* Given request:
Copy the listing from its first line through the line containing "Action: click(x=111, y=570)", inclusive, switching "checkbox" to "tick box" and leaving everything else unchanged.

* Raw data:
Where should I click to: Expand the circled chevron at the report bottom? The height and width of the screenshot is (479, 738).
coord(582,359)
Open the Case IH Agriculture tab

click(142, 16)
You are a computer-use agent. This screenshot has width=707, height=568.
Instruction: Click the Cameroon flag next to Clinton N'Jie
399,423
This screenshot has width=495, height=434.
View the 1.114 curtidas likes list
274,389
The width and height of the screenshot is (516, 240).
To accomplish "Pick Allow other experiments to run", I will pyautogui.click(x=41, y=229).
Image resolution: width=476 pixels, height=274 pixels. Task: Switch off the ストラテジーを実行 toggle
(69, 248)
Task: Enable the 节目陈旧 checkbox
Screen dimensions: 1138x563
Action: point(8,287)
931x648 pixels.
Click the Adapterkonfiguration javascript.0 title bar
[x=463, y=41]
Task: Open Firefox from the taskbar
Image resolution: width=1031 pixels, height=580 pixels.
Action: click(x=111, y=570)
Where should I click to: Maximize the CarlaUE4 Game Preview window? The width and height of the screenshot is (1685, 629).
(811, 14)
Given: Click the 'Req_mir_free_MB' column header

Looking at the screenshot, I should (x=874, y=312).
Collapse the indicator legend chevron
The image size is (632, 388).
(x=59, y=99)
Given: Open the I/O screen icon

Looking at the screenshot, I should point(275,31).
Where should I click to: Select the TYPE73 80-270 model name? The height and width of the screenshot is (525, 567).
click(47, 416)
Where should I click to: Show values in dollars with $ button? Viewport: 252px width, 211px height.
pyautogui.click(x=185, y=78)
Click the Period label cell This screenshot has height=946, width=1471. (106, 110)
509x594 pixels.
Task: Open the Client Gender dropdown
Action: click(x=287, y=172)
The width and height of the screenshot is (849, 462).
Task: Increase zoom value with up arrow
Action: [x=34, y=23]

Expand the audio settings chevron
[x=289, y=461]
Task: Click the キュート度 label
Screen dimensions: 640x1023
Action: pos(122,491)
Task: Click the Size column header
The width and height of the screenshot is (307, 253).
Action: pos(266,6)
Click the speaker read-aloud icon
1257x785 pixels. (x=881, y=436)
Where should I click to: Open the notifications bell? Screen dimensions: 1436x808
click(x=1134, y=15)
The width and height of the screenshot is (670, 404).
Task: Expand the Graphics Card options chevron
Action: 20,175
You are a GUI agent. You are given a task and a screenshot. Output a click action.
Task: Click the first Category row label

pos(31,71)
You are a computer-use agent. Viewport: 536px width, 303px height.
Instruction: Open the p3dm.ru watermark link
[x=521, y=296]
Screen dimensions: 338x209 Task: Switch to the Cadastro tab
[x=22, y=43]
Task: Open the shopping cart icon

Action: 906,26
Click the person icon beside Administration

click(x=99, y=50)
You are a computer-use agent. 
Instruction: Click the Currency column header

* Answer to the task:
Where should I click to: Expand the circled chevron at the report bottom? The height and width of the screenshot is (479, 738).
coord(582,359)
Open the Case IH Agriculture tab

click(142, 16)
You are a computer-use agent. This screenshot has width=707, height=568.
Instruction: Click the Cameroon flag next to Clinton N'Jie
399,423
This screenshot has width=495, height=434.
View the 1.114 curtidas likes list
274,389
The width and height of the screenshot is (516, 240).
To accomplish "Pick Allow other experiments to run", I will pyautogui.click(x=41, y=229).
Image resolution: width=476 pixels, height=274 pixels. Task: Switch off the ストラテジーを実行 toggle
(69, 248)
Task: Enable the 节目陈旧 tick box
Screen dimensions: 1138x563
Action: point(8,287)
931x648 pixels.
Click the Adapterkonfiguration javascript.0 title bar
[x=463, y=41]
Task: Open Firefox from the taskbar
Image resolution: width=1031 pixels, height=580 pixels.
Action: click(x=111, y=570)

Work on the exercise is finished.